Exercise description
Can you copy the listing verbatim from its first line through the line containing "The height and width of the screenshot is (522, 928).", with that line included?

(Entries on where items appear)
-----

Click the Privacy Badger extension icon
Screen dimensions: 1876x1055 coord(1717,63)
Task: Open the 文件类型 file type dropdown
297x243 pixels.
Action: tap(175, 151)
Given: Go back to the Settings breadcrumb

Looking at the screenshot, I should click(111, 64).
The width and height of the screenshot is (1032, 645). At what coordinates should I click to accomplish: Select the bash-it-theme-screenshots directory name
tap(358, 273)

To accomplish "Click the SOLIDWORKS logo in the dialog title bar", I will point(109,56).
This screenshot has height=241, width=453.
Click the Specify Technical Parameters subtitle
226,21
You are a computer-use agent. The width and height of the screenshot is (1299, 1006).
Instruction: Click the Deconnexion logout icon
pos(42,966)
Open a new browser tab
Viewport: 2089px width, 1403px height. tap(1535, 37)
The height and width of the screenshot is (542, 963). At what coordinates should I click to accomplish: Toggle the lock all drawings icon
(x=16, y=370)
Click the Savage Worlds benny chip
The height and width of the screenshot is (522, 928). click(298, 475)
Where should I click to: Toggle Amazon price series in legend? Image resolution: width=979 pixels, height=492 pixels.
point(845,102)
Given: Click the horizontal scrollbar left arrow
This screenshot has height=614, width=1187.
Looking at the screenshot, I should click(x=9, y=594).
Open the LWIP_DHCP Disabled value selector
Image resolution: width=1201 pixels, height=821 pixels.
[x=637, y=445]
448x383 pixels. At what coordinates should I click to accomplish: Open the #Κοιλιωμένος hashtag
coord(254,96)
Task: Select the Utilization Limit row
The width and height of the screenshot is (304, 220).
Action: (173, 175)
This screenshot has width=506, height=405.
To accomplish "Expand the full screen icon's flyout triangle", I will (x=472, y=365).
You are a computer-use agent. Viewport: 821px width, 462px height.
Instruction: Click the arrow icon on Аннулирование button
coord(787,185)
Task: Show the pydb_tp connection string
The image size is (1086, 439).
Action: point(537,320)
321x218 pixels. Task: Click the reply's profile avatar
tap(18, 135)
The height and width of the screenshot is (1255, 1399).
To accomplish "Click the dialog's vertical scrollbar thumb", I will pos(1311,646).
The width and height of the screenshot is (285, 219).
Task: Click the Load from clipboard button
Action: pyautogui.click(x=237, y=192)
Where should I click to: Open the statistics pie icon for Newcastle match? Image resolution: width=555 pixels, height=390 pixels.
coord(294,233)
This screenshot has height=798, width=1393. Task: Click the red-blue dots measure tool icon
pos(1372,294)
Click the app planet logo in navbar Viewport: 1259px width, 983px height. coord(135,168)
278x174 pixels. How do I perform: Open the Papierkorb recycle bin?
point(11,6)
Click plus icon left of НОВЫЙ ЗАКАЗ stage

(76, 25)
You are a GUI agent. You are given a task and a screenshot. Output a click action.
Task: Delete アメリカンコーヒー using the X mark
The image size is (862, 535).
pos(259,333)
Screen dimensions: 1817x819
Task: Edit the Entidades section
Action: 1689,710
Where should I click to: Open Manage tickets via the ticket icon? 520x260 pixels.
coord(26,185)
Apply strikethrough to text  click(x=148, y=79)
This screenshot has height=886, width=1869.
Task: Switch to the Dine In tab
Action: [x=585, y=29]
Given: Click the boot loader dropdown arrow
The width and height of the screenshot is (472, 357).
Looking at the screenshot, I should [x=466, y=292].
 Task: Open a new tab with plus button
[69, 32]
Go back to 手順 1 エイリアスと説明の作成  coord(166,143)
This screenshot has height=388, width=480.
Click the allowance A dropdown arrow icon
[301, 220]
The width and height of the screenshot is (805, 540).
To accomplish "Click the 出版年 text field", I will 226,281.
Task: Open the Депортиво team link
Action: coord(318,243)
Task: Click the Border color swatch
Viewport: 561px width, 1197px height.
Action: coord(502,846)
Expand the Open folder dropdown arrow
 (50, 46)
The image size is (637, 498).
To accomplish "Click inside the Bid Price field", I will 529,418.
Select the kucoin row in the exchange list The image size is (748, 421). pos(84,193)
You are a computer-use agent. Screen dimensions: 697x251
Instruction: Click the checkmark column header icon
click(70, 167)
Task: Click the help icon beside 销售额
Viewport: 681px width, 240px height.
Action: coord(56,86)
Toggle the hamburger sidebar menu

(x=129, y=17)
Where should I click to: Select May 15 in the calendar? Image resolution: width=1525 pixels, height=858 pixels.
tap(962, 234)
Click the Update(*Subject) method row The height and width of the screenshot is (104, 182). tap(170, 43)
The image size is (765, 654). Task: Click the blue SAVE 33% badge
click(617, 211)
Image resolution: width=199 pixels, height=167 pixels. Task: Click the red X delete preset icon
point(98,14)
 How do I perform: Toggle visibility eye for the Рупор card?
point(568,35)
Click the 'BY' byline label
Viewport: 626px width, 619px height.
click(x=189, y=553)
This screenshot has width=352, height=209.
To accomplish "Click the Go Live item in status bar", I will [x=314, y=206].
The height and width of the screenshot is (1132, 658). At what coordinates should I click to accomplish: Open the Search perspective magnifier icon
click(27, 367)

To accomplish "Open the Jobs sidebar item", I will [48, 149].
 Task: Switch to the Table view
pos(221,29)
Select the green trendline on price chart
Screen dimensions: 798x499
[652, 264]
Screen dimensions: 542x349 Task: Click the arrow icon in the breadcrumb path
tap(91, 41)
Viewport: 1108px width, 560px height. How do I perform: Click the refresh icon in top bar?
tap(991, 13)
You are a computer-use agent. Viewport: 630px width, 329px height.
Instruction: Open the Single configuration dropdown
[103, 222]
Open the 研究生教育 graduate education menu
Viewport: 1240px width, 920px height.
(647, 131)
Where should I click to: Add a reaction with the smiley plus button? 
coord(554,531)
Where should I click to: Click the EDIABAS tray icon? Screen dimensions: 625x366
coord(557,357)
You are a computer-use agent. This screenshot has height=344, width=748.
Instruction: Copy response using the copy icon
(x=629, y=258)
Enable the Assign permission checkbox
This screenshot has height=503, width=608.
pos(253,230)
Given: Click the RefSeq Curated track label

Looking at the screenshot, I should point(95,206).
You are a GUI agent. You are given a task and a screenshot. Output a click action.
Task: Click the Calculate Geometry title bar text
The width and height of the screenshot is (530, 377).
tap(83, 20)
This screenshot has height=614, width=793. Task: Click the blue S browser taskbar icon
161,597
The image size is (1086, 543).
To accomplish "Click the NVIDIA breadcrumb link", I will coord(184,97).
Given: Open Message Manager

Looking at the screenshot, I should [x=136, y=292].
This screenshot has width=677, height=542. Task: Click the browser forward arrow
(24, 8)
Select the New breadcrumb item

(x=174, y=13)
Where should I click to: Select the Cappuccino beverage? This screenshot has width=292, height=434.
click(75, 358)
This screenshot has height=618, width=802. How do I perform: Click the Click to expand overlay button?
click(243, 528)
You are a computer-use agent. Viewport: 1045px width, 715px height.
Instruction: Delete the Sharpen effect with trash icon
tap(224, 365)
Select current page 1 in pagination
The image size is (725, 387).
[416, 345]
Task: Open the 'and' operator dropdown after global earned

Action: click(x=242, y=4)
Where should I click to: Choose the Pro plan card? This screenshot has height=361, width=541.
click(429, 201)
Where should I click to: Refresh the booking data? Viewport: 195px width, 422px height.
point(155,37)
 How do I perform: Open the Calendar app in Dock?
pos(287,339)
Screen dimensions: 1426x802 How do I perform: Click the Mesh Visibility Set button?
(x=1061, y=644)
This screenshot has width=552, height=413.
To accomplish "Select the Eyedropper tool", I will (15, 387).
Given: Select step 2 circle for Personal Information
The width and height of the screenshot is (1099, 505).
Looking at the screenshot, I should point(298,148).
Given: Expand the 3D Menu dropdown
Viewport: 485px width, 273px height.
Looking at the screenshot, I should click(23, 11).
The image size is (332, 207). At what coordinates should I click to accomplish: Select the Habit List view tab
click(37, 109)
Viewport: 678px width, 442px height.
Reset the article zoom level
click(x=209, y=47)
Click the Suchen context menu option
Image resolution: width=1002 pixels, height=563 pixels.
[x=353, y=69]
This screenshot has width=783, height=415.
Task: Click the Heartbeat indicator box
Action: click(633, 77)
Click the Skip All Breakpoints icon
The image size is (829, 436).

-----

Expected answer
Click the Privacy Badger extension icon
Screen dimensions: 1876x1055 coord(1717,63)
Task: Open the 文件类型 file type dropdown
297x243 pixels.
Action: tap(175, 151)
Given: Go back to the Settings breadcrumb

Looking at the screenshot, I should click(111, 64).
The width and height of the screenshot is (1032, 645). At what coordinates should I click to accomplish: Select the bash-it-theme-screenshots directory name
tap(358, 273)

To accomplish "Click the SOLIDWORKS logo in the dialog title bar", I will point(109,56).
This screenshot has height=241, width=453.
Click the Specify Technical Parameters subtitle
226,21
You are a computer-use agent. The width and height of the screenshot is (1299, 1006).
Instruction: Click the Deconnexion logout icon
pos(42,966)
Open a new browser tab
Viewport: 2089px width, 1403px height. tap(1535, 37)
The height and width of the screenshot is (542, 963). At what coordinates should I click to accomplish: Toggle the lock all drawings icon
(x=16, y=370)
Click the Savage Worlds benny chip
The height and width of the screenshot is (522, 928). click(298, 475)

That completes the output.